We’ve picked three past Chevrolet truck concepts we wish it had made. And we also picked the one concept that it actually built, which we wish it hadn’t. See if you agree or not about these four truck concepts.
2003 Cheyenne concept
When it debuted at the 2003 Detroit Auto Show, the unexpected Chevrolet Cheyenne concept truck took its top awards. Most Significant Design Concept, Best Concept Interior Design, Best Concept Exterior Design, and Best of Show. With all of those accolades, you would expect that GM would rush out to get the Cheyenne into production ASAP. But as we’ve seen with a long line of incredible concepts right up to today, nothing came of it. The Chevrolet truck designer’s original mandate was to show the next step in full-size truck design. It wanted a statement about the Chevy truck brand. Some of the details we take for granted like tie downs integrated into the bed and LED lighting. Why it never came to fruition we’ll never know.
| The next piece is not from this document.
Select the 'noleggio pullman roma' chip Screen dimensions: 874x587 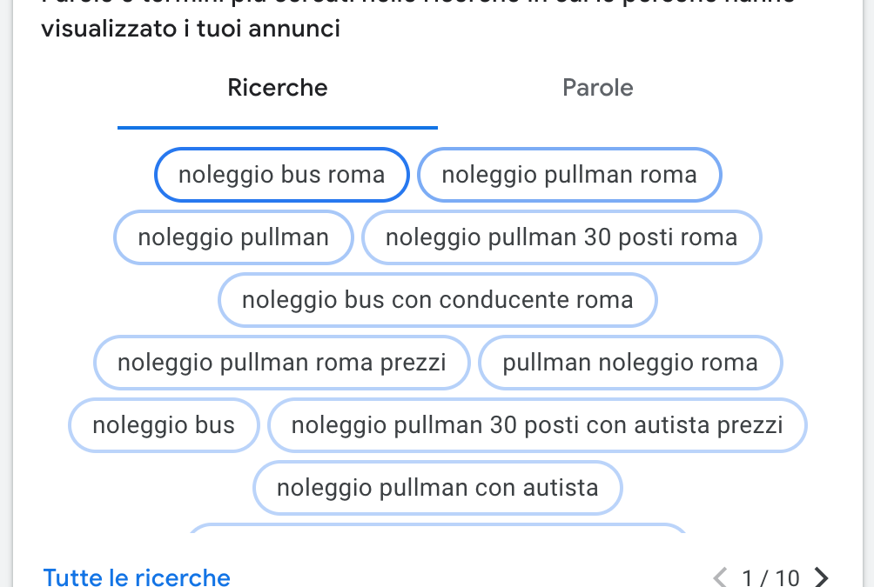pos(569,175)
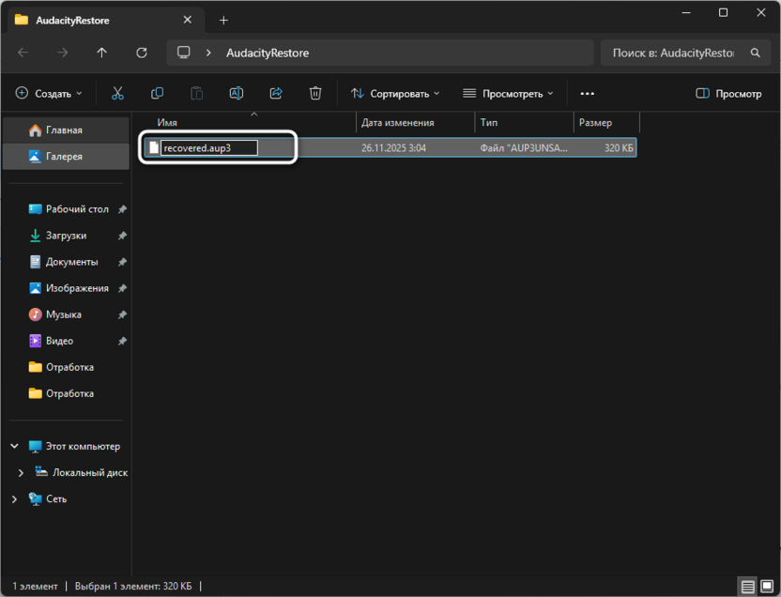The width and height of the screenshot is (781, 597).
Task: Open the Сортировать dropdown
Action: click(x=395, y=93)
1989 XT-2 El Camino concept
We’ve said it a million times, GM works in mysterious ways. This is the XT-2 concept from 1989, immediately following Chevrolet killing the El Camino at the end of 1987. In conjunction with the PPG Racing Series, GM created this concept as the series’ pace car. It featured a corvette suspension front and rear and was based around Camaro F-body architecture. A 4.5-liter V6 engine with tuned port injection was backed by a six-speed manual transmission. Why no V8 is a mystery, especially because this was an actual pace car, not some delicate concept car. The design holds up exceeding well, as has the concept of a personal truck with passenger car qualities. If Chevy would have hung in there a little longer with the El Camino idea, and incorporated as much as it could from the XT-2, there might be El Caminos roaming the highways and byways of America today.
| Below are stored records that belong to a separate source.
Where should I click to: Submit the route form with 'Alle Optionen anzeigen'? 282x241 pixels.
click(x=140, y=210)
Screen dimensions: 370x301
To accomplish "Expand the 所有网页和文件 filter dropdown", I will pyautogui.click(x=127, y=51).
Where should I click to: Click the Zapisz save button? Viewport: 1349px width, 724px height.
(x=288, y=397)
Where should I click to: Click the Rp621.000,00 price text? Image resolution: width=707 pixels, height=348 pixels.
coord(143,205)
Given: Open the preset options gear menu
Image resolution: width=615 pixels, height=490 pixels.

2000 Silverado SST concept
A sport truck concept from the height of that era, the 2000 Silverado concept incorporated a lot of hot rod and custom car tricks. It belied its stock 1999 Silverado roots. Besides the chopped top, the bed rails were heightened to give the profile a stronger, and more wedge-like look. It featured an independent Corvette independent rear suspension. There were also rack and pinion steering and four-wheel disc brakes. Those wheel openings are enhanced with slightly widened fender bubbles. And those smooth bumpers incorporate air intakes located low and at the ends. These carried over to the rear. The concept was auctioned off in 2017 as a non-street legal vehicle. The lower top, wedge profile, and slicked-off exterior would have been welcome additions to the Silverado line. Unfortunately, only those front air intakes ever made it into limited production.
2000 SSR concept
In spite of its obvious concept car-only styling, the SSR actually made it to production. For all of the incredible concepts that have come out of GM, it made this one. Though it was an opportunity to drive something very similar to a show car, too many wrong decisions killed it right from the start. Based on Trailblazer architecture, it offered nothing to make it what it seemed: a performance truck. Initially offered only with a 5.3-liter V8 with 300 hp, hooked to a four-speed automatic. With a price of $40,000, for a truck that looked performance but wasn’t, couldn’t hold much cargo, could only accommodate two passengers and had milquetoast performance, it found few buyers. Though improved with a 6.0-liter LS2 V8 a couple of years after its introduction in 2003, that never seemed to help much. The Pontiac Fierro met the same bitter end. Coming out with mediocre performance and features, it spent the rest of its life with improvements every year. Then the last year of production finally ends with what it should have been in its first year. That’s GM for you.